Insulin stimulates a novel GTPase activity in human platelets

Abstract

Insulin stimulated the activity of a high-affinity GTPase activity in human platelet membranes some 62% over that of the basal activity. Half-maximal stimulation (K _a) was achieved with 3.1 nM insulin. The K _m for GTP of the insulin-stimulated GTPase was 0.6 μM GTP. Treatment of isolated platelet membranes with cholera toxin, but not pertussis toxin, blocked insulin's ability to stimulate GTPase activity. Cholera toxin acted as a more potent inhibitor of the insulin-stimulated GTPase activity than that of the GTPase activity of the stimulatory guanine nucleotide regulatory protein, G_s, as monitored by stimulation using prostaglandin E₁ (PGE₁).

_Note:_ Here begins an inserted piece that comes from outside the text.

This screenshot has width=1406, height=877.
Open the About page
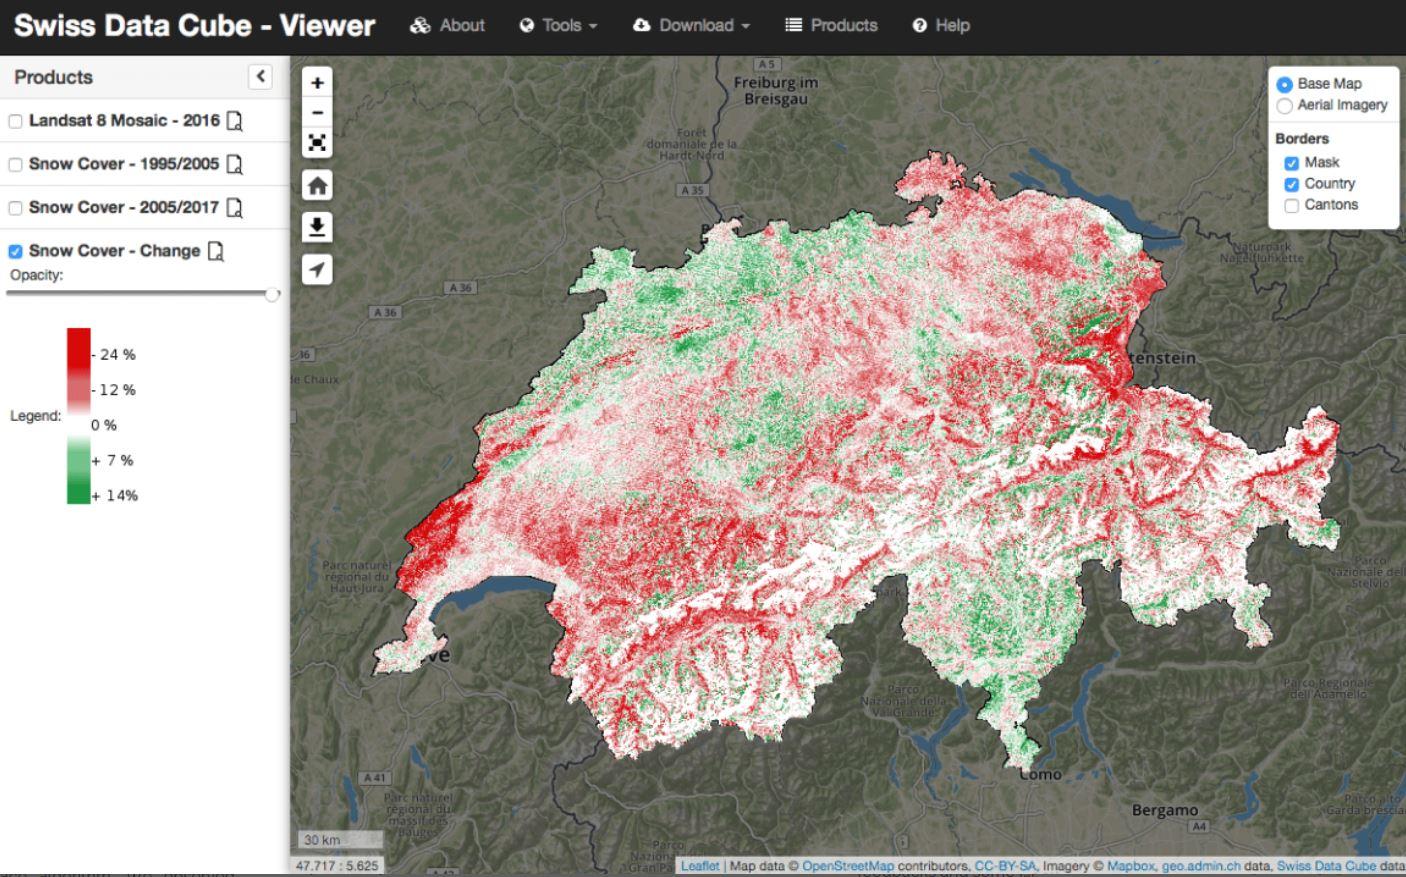pos(447,25)
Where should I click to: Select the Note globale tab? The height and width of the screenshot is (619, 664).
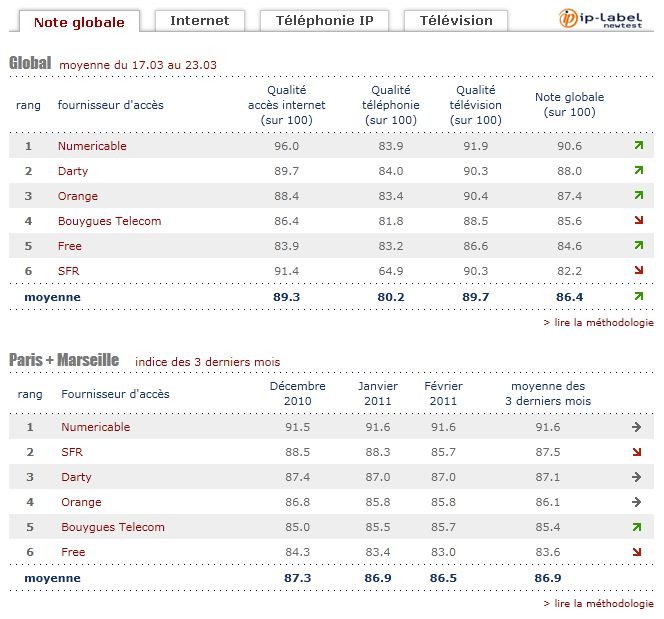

Mixed ligand experiments showed that insulin stimulated GTPase activity in an additive fashion to GTPase activity stimulated by PGE₁, due to G_s; by adrenaline (+ propranolol), due to the inhibitory guanine nucleotide regulatory protein, G_i and by vasopressin, which stimulates the putative ‘G_p’, a G-protein suggested to control the stimulation of inositol phospholipid metabolism. Insulin thus appears to stimulate a novel high-affinity GTPase activity in human platelet membranes. This may reflect the functioning of the putative G_ins, a guanine nucleotide regulatory protein which has been suggested to mediate certain of insulin's actions on target tissues.